Comprehensive perspectives of metal and metal-free C–H activation approaches in pyrimidines and related heteroarenes: scope, mechanistic insights, and synthetic utility

Abstract

Pyrimidines, fundamental constituents of nucleic acids, pharmaceuticals, and agrochemicals, represent crucial scaffolds in organic synthesis owing to their electron-deficient aromatic character and multifaceted reactivity.

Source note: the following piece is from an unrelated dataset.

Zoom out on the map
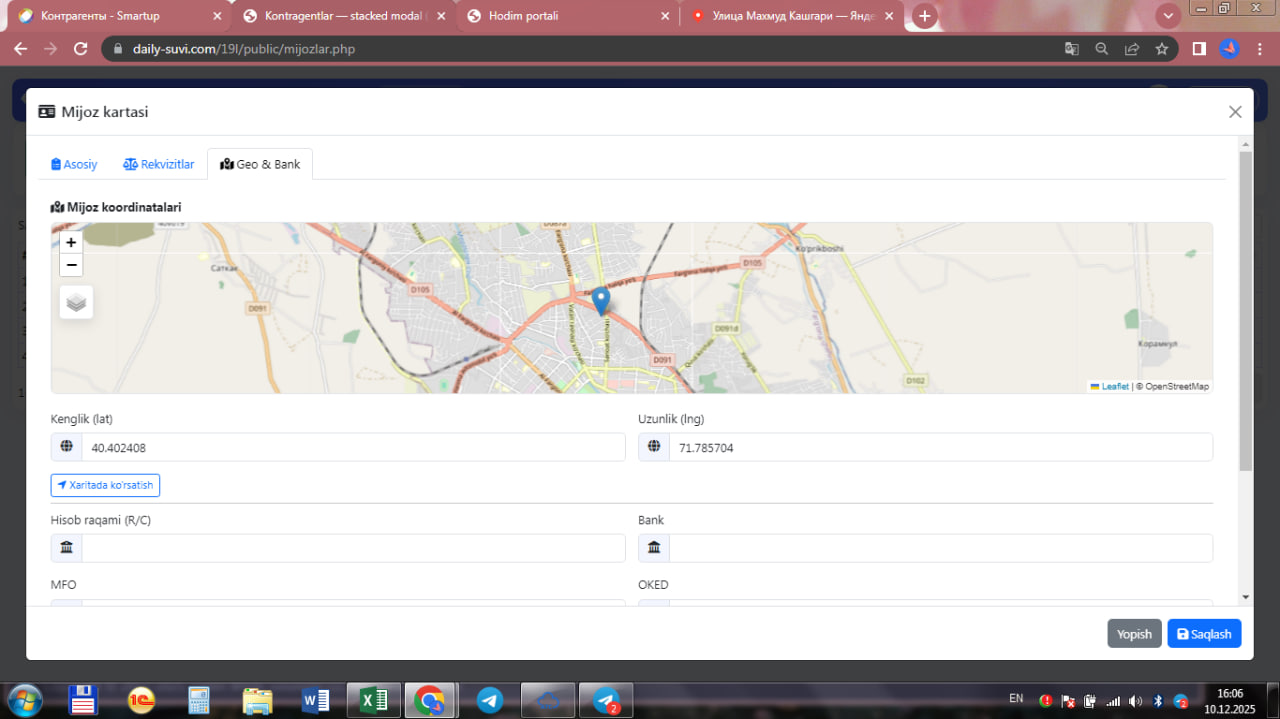The image size is (1280, 719). (71, 265)
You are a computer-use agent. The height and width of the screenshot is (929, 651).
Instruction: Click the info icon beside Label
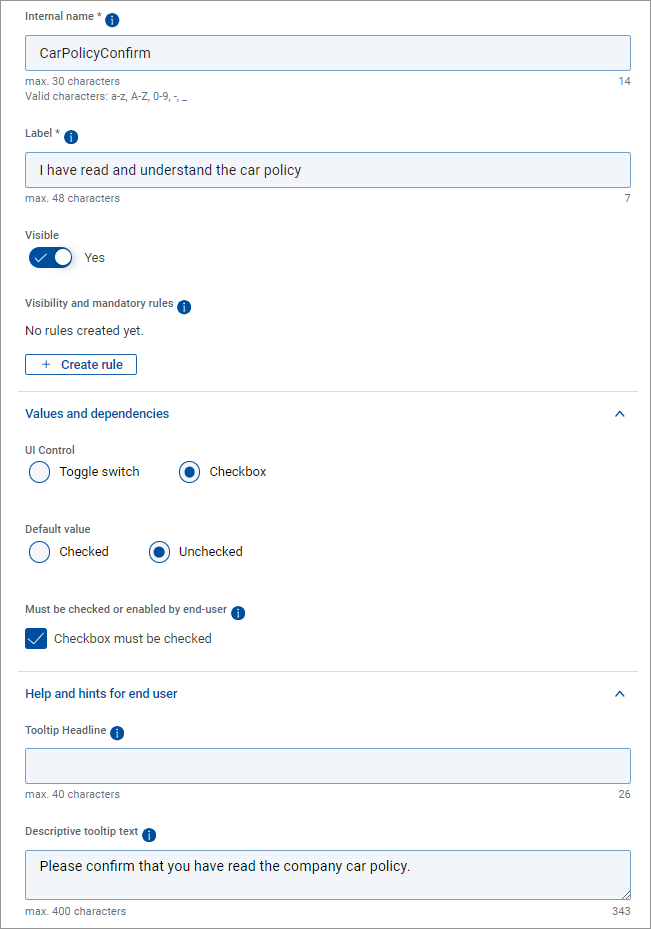71,136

This review meticulously assesses three distinct methodologies for the direct activation of C–H bonds in pyrimidines and associated heteroarenes bearing a pyrimidine moiety: transition-metal-catalyzed processes, metal-free techniques, and photochemical approaches. Metal-catalyzed strategies, utilizing catalysts such as palladium, nickel, or copper, facilitate the formation of C–C and C–N bonds with high regioselectivity, exemplified by the C(5)-arylation of 2-amino pyrimidines and the C(7)–H activation in pyrazolo[1,5-a]pyrimidines. Metal-free methodologies, which exploit Minisci-type radical reactions involving persulfates or phosphonium intermediates, provide sustainable functionalization pathways under mild reaction conditions. Photochemical methodologies, incorporating visible-light-driven photocatalysts such as eosin-Y or iridium complexes, facilitate radical-mediated arylations while offering environmental advantages. Through a comprehensive analysis of efficiency, regioselectivity, and scalability, this review also highlights significant progress in the synthesis of bioactive heterocycles, addresses pertinent challenges in green chemistry, and delineates avenues for future advancements in pyrimidine-centric therapeutics and innovative materials.